Sudut kamera dan keharusan meletakkan smartphone secara rata terasa merepotkan. Akan lebih baik jika ada opsi untuk menyesuaikan posisi netral atau membuat kamera menghadap dari depan.
Di desktop terasa lebih nyaman dimainkan dengan tombol panah.
Arah cahaya sama untuk sumbu x, y, z sehingga perbedaan bayangannya hampir tidak terasa. Untuk menampilkan bentuk geometris dengan lebih baik, sebaiknya sudut cahayanya disesuaikan.
Pada level terakhir, timing rintangan berputar dan platform yang bergerak terlihat agak tidak sinkron.
Harus mengulang dari awal setelah mati 3 kali adalah hukuman yang terlalu berat.
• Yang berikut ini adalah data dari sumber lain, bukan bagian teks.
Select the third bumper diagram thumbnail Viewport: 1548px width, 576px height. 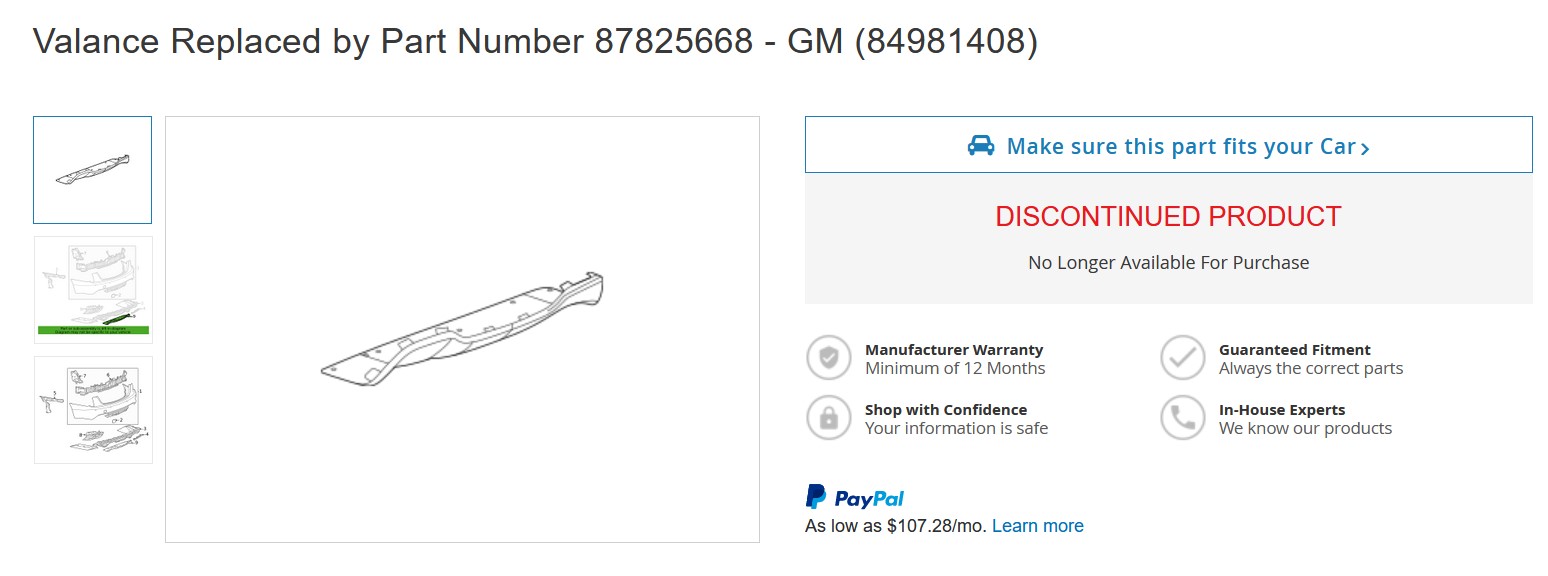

Akan bagus jika dijadikan game harian bergaya Wordle.
Mengizinkan pengulangan tanpa batas per level sambil tetap menghitung total jumlah kematian sepertinya akan lebih ramah bagi pemain kasual.
Mirip dengan Super Monkey Ball yang keluar pada awal era iPhone. Mengejutkan bahwa itu adalah game dari 15 tahun lalu.
Jika smartphone dibalik, bolanya akan melayang sehingga bisa langsung melewati titik jatuh.
Mengingatkan pada game lama Marble Madness. Untuk pemula, mungkin lebih baik 3 nyawa per level, lalu mode hard dengan 3 nyawa untuk seluruh game.
Untuk rapat Zoom, game berbasis "Knot Theory" terasa lebih seru.
Sebelum game dimulai, akan bagus jika ada petunjuk "angkat smartphone secara rata menghadap ke atas" dan tombol mulai tetap terlihat dalam mode lanskap.
Jika smartphone dibalik, bolanya akan jatuh ke atas.
Jika sudut kamera juga sedikit bergerak saat smartphone dimiringkan, levelnya mungkin akan terasa lebih seperti objek nyata.